Transcribe the passage of the inequalities text starting at "What is inequalities" and ending at "means greater than.".

= Selected text =
_____
What is inequalities
In mathematics, an inequality is a relation that holds between two values when they are different
Solving linear inequalities is very similar to solving linear equations, except for one small but important detail: you flip the inequality sign whenever you multiply or divide the inequality by a negative

Symbols used in inequalities

The symbol < means less than. The symbol > means greater than.
The symbol < with a bar underneath means less than or equal to. Usually this is written as $\leq$
The symbol > with a bar underneath means greater than or equal to. Usually this is written as $\geq$
The symbol $\neq$ means the quatities on left and right side are not equal

Examples
1)a < b means a is less then b or b is greater a
2) $a  \leq b$ means a is less then or equal to b
3) a > b means a is greater than b
4) $a \geq b$ means a is greater or equal to b
Things are which are safe to do in inequality which does not change in direction
1) addition of same number on both sides
a > b
=>a+c > b +c
2) Substraction of same number on both sides
a > b
=>a-c > b-c
3) Multipication/Division by same positive number on both sides
a > b
if c is positive number then
ac > bc
or
a/c > b/c

 Things which changes the direction of the inequality

1) swapping the left and right sides
2) Multiplication/Division by negative number on both sides
3) Dont multiple by variable whose values you dont know as you dont know the nature of the variable

Concept Of Number line

A number line is a horizontal line that has points which correspond to numbers. The points are spaced according to the value of the number they correspond to; in a number line containing only whole numbers or integers, the points are equally spaced.
_____
= Dataset excerpt =
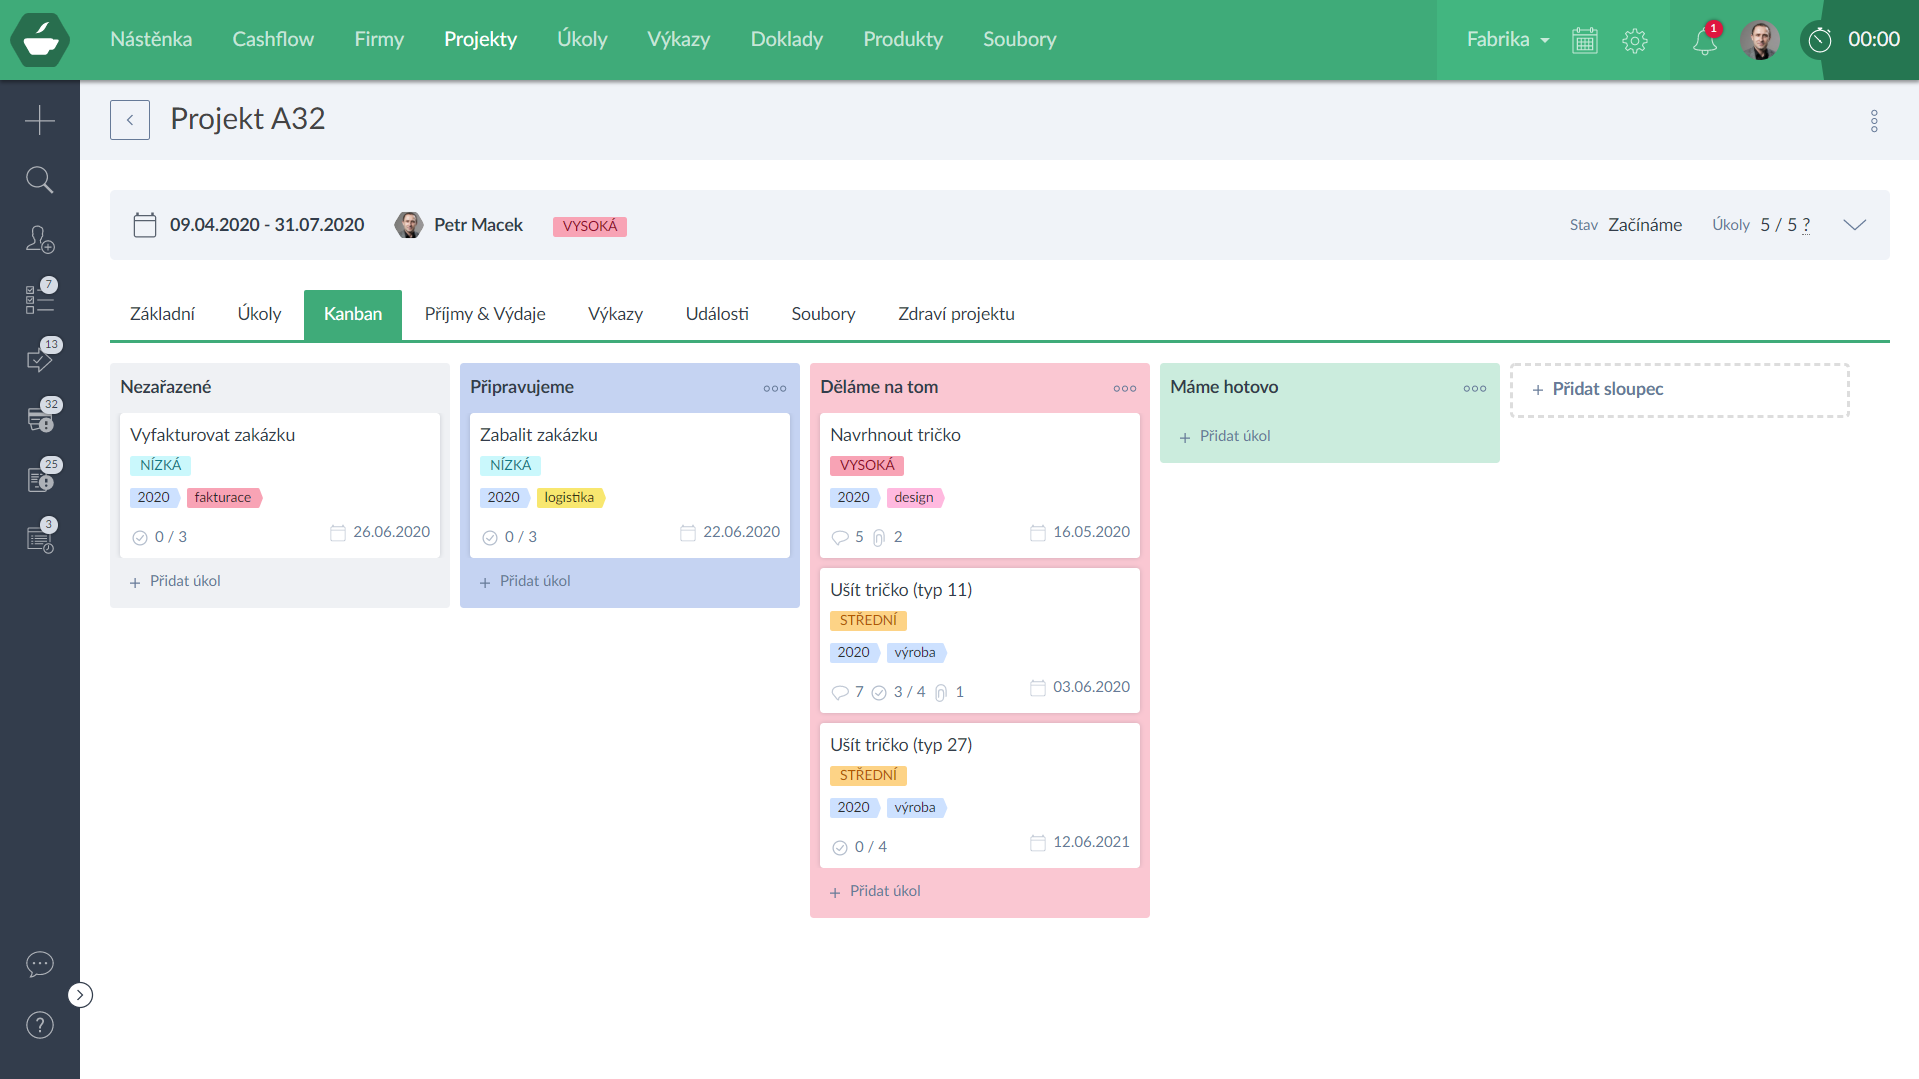
Task: Open Cashflow in the top menu
Action: coord(273,39)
_____
= Expected answer =
What is inequalities
In mathematics, an inequality is a relation that holds between two values when they are different
Solving linear inequalities is very similar to solving linear equations, except for one small but important detail: you flip the inequality sign whenever you multiply or divide the inequality by a negative

Symbols used in inequalities

The symbol < means less than. The symbol > means greater than.